Debt Consolidation Loan Benefits
One reason why more and more borrowers are being hooked up with Debt Consolidation Loans is the interest rate it offers. Unlike individual loans which often have high-interest rate, debt consolidation loans offer lower interest rate along with the monthly payment basis. Which means you are only required to pay the debt and bills once every month. This is because the company will divide the payment and disburse the money to your existing creditors.
Debt consolidation loans are often requested by individuals who need fund for immediate payment of their financial responsibility. Acquiring debt consolidation program will free you from all the worries regarding debt account default, penalty fees, increased interest combined through time and late charges. All of this, if not eliminated, will be reduced through the help of debt consolidation loans.
You will also get debt-free in a short period of time. Debt consolidation loan can enable you to be free of debt just within 4-6 years compared to the usual 20 year time.
Since the purpose of the loan is to help you pay your existing debts, aside from the fast payment, you will also get rid of all those collectors who often call for your attention and send letters because of your outstanding balance. But this will only be possible if the borrower knows how to pay on time. Late payments for the loan can still trigger those collection notification related to the loan.
Because the loan pays your existing loans on time, you are less likely to encounter late payments and defaults accounts. This will therefore cause a positive credit score impact. When your loan has completely paid off, the consolidation company will talk with your creditors and will try to have reported accounts be on your favor.

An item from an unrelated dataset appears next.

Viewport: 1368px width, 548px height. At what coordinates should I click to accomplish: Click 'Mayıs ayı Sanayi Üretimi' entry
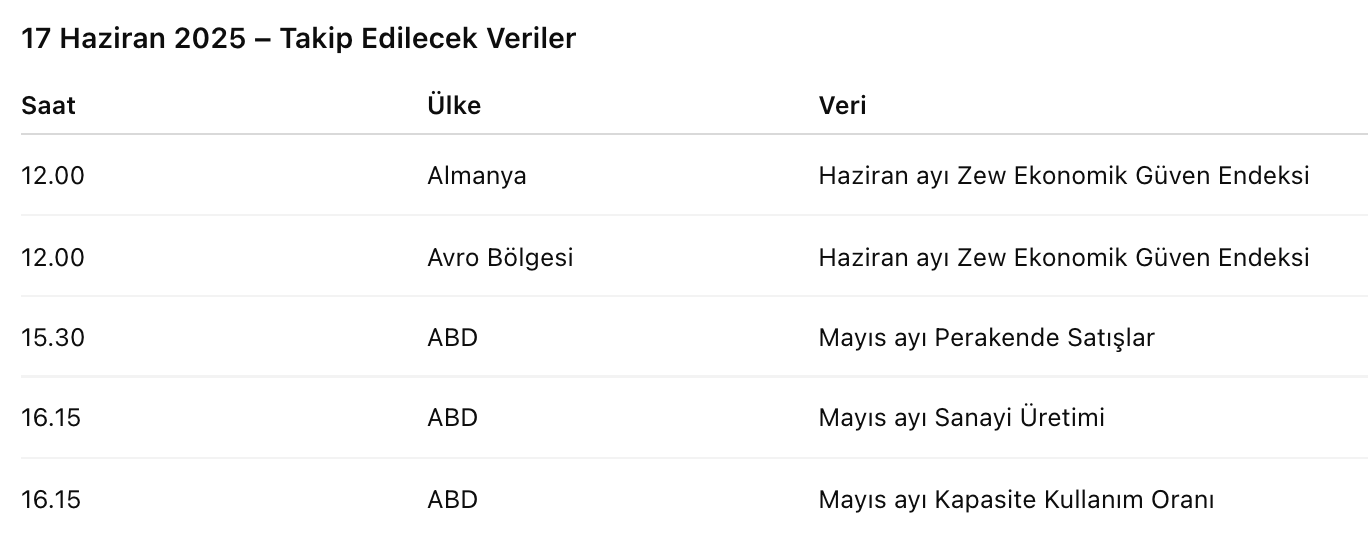pyautogui.click(x=961, y=417)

Debt Consolidation Loans Risks
Even though debt consolidation loans are easy ways on reducing debt through monthly payment, debt consolidation loans can also mean more financial trouble in the future. This usually happens after the completion of the original debt payment. Usually, the original accumulated debts will stay open. In cases where there are still available balances, the borrower often tend to spend the money more than the necessary and sometimes, start using this as a cover for financial shortage.

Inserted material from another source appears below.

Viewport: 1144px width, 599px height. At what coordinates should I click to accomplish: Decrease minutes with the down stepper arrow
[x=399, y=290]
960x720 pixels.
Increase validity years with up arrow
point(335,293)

Debt Consolidation Loans can help you acquire zero credit loan balance. Well, this is pretty attractive to the borrower and uses it to buy anything s/he preferred. This is the greatest mistake that the consumer can have, because doing so can just undo all the benefits brought by debt consolidation loan. This can even make thing worse. If you show inability of controlling your debt, then the lender might not give you another chance to acquire another debt consolidation loan.
Another risky thing with the debt consolidation loan is the feature of its payment. The typical nature of debt consolidation loans is refinancing your balances, which often comes with higher interest rates. The debt consolidation loan will offer you lower interest rate which looks like the way of saving more money.
But in reality, the lower rate offered doesn’t necessarily allow you in saving money, but rather becomes more expensive. Usually, a borrower who prefers to have a fixed-rate, or a first mortgage will lengthen the term of payment. You might get swayed because you are required to pay only little amount of money per month. But since the covered term is much longer than usual, calculating the overall amount at the end will only become higher than you ever imagined.
Well, all these risks can still be avoided if you know how to follow simple steps and watch your debt. You must consider this loan only as a temporary financial solution to your financial condition. Make sure no to engage with long-term loans to avoid excessive amount of payment. If you acquire increased income, then consider using your extra income to refinance a shorter term loan.
Also, consider budgeting and controlling your expenditures. Change your financial lifestyle. That’s the key. Have the discipline and commitment required so you will keep track of your finances and live on great financial state.